• **Exercise text**:
Google DeepMind is introducing an innovative on-device version of its Gemini Robotics AI model, enabling operation without the need for an internet connection. This vision-language-action (VLA) model boasts capabilities akin to those of its predecessor released in March but is designed to be compact and efficient enough to function directly on robots.
The flagship Gemini Robotics model aims to assist robots in completing various physical tasks, even in scenarios it has not been explicitly trained for. It enables robots to adapt to new environments, comprehend commands, and carry out tasks that demand dexterity.
Carolina Parada, who leads the robotics division at Google DeepMind, shared insights with Technology News, explaining that the original Gemini model utilizes a hybrid system capable of functioning both on-device and in the cloud. In contrast, the new device-only model offers offline capabilities nearly equivalent to those of the main version.
The new on-device model is capable of handling various tasks immediately upon deployment, demonstrating adaptability to diverse situations with as few as 50 to 100 examples, according to Parada. Google initially trained this model using its ALOHA robot but has since adapted it for different types of robots, including Apptronik’s humanoid Apollo and the bi-arm Franka FR3 robot.

• **Directions**:
a: In the article on the on-device Gemini Robotics model, which robot did Google first use to train the model?
b: Please continue the article on the on-device Gemini Robotics model, picking up right after its final paragraph.

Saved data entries

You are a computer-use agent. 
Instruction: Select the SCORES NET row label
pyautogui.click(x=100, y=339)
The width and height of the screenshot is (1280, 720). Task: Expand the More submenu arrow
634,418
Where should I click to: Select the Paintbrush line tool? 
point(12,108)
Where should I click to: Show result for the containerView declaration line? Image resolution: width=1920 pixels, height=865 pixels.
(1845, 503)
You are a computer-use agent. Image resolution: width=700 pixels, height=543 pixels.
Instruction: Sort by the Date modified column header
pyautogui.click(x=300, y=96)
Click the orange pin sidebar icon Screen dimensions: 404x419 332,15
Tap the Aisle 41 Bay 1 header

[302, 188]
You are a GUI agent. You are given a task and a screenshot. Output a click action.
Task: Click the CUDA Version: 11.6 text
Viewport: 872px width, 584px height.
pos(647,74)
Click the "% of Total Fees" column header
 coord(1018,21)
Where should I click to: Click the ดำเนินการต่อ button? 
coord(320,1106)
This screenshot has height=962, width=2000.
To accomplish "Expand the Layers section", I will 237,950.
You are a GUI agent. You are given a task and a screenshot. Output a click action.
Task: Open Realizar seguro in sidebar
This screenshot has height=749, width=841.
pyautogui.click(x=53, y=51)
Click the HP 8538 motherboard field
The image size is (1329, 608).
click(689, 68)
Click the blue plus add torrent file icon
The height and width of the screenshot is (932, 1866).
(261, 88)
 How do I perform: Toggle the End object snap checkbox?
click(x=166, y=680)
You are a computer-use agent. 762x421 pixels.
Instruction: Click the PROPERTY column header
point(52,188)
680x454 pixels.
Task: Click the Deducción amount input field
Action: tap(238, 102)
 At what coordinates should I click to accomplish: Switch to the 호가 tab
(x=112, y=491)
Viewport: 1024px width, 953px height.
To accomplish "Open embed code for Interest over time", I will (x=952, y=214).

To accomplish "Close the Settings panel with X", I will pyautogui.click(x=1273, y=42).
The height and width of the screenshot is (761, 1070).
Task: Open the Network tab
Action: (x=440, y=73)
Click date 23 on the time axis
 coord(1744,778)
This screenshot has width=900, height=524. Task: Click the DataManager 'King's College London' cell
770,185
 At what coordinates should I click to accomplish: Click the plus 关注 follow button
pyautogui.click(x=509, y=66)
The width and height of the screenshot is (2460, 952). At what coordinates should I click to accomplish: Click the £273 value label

• **Answers by task**:
a: Google's ALOHA robot.

b:
Parada noted, “The Gemini Robotics hybrid model is still more powerful, but we are genuinely impressed by the performance of this on-device version.” She described it as a foundational model suitable for applications in environments with limited connectivity and beneficial for companies with stringent security measures.
In conjunction with this launch, Google is providing a software development kit (SDK) for the on-device model, allowing developers the opportunity to evaluate and optimize its capabilities—marking a first for Google DeepMind’s vision-language-action offerings.
The on-device Gemini Robotics model and its accompanying SDK will initially be accessible to a select group of trusted testers, as Google focuses on addressing potential safety concerns.